Problem requirements: Reproduce verbatim the lines below, from the line with "Image resolution: width=2156" to the line with "[x=163, y=1303]".
>> START
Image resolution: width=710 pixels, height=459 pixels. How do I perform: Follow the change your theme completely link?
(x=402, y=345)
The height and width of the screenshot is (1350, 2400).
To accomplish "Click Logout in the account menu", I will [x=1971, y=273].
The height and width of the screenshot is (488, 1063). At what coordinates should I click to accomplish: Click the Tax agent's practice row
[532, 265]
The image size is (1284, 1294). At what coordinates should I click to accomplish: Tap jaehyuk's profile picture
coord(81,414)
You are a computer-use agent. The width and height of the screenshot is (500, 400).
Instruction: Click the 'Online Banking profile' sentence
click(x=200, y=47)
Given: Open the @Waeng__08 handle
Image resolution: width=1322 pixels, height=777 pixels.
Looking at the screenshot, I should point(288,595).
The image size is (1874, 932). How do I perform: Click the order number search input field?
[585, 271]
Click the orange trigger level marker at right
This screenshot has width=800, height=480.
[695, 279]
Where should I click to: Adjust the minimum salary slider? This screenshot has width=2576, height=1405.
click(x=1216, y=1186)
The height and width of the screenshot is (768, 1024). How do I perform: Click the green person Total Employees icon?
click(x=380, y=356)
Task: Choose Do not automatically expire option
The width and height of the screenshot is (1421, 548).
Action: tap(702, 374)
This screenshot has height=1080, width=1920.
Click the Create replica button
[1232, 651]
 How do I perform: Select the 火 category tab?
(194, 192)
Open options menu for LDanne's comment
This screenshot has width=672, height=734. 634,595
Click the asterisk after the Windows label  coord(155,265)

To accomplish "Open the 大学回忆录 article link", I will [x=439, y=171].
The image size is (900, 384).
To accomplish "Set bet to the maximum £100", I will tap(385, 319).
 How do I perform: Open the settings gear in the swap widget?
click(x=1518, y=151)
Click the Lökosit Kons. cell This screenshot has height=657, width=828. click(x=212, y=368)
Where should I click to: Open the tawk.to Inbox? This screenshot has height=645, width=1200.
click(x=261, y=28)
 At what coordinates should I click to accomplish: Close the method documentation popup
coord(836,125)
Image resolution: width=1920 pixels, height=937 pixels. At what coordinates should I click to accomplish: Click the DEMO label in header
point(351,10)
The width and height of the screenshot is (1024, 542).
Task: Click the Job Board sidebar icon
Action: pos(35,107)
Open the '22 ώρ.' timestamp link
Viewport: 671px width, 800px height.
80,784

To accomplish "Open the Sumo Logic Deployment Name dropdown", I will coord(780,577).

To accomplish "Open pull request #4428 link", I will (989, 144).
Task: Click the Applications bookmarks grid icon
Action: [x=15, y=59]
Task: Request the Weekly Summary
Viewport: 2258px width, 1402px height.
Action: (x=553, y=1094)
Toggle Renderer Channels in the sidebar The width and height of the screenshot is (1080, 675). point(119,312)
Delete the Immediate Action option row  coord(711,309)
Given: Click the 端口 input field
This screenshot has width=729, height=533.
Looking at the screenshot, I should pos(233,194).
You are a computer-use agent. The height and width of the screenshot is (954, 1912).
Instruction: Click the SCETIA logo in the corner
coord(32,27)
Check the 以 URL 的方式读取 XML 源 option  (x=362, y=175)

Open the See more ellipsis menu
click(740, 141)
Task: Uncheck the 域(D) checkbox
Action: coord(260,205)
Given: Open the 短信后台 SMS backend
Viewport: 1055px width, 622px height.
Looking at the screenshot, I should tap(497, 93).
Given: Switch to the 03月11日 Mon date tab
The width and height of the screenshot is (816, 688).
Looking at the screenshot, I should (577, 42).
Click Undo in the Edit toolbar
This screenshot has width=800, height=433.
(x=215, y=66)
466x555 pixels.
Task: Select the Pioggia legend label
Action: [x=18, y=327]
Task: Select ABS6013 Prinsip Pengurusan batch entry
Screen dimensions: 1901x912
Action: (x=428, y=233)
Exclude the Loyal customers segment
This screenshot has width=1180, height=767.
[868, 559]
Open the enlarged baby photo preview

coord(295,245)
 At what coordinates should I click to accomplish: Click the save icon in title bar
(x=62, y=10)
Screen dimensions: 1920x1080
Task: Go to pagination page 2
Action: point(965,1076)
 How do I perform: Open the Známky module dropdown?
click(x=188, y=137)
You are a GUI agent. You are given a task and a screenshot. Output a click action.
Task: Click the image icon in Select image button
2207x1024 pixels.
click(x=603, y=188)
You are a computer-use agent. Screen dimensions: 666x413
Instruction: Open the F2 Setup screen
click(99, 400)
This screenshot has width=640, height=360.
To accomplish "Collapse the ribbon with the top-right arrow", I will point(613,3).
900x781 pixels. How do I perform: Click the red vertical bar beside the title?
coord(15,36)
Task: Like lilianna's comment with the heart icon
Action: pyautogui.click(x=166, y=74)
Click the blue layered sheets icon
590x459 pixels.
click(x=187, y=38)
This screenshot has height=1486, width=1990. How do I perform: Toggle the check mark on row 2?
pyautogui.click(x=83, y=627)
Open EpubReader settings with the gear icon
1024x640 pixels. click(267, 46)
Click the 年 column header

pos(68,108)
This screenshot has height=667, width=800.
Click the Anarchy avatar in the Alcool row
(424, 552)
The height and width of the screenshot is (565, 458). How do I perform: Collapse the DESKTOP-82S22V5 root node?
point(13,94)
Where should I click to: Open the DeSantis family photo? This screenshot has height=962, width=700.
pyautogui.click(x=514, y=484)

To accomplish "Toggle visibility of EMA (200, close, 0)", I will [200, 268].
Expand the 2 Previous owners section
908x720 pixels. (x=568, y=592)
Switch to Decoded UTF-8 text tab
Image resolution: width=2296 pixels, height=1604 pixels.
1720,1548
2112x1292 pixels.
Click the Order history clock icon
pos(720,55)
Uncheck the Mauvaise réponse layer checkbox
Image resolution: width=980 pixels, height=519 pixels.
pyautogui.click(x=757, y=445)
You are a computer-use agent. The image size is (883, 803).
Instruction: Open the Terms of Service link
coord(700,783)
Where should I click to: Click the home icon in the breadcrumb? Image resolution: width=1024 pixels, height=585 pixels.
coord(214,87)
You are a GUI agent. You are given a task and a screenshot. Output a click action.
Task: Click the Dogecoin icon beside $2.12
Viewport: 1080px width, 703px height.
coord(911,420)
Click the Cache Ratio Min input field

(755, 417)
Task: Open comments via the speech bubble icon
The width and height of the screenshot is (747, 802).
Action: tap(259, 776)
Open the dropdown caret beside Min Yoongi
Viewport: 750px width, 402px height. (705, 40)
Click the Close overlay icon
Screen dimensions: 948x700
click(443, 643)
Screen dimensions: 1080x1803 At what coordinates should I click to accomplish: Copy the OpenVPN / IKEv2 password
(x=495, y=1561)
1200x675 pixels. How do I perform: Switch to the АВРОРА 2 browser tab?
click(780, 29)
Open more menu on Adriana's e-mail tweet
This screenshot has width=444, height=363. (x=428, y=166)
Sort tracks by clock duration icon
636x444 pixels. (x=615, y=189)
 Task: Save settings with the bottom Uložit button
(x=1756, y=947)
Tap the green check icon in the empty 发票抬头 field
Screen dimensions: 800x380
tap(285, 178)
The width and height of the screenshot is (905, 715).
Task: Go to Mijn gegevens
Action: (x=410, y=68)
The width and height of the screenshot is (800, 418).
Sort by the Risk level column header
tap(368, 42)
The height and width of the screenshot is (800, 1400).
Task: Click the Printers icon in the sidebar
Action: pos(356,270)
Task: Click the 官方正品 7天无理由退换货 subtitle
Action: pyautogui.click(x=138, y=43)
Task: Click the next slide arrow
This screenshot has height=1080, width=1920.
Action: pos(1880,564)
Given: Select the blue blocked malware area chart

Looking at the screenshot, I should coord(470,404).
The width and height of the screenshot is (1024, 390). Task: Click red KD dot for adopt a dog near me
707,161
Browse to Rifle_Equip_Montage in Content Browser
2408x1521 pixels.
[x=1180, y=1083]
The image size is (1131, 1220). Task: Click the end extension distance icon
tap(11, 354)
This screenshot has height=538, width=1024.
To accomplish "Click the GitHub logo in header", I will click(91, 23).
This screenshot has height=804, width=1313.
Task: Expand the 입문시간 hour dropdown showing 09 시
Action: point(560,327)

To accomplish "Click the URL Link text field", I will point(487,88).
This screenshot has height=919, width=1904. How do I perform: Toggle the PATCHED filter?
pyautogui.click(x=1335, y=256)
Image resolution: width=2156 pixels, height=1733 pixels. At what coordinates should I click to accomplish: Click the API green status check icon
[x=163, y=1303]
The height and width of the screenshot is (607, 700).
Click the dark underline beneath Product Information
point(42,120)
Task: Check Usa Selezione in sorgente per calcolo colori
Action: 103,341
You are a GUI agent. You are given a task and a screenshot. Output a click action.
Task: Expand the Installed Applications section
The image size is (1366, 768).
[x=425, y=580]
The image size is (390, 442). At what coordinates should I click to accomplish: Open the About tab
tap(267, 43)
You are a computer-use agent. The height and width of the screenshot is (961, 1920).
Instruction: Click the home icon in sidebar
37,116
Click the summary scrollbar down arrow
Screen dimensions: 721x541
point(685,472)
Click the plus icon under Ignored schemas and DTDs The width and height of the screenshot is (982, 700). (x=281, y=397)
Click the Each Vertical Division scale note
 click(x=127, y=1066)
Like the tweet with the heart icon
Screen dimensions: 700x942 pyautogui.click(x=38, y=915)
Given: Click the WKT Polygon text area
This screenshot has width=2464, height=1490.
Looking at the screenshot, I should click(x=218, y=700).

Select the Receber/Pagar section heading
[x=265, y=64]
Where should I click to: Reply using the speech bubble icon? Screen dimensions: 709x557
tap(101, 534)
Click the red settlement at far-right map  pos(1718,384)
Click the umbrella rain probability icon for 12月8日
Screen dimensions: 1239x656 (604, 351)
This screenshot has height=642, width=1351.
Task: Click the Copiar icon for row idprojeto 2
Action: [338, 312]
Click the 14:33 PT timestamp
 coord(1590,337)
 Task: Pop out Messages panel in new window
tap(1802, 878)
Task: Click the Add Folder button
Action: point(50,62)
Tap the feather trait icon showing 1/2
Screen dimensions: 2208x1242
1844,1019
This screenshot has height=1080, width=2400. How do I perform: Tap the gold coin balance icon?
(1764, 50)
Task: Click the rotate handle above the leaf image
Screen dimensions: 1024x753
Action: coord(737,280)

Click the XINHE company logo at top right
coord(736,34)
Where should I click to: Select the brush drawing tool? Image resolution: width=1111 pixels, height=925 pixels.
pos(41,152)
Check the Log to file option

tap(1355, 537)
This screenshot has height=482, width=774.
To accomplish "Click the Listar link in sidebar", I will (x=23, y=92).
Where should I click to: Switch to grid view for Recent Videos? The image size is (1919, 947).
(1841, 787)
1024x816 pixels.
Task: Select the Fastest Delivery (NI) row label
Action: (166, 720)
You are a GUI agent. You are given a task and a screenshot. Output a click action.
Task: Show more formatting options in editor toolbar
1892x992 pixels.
>> END
Output:
Image resolution: width=2156 pixels, height=1733 pixels. At what coordinates should I click to accomplish: Click the API green status check icon
[x=163, y=1303]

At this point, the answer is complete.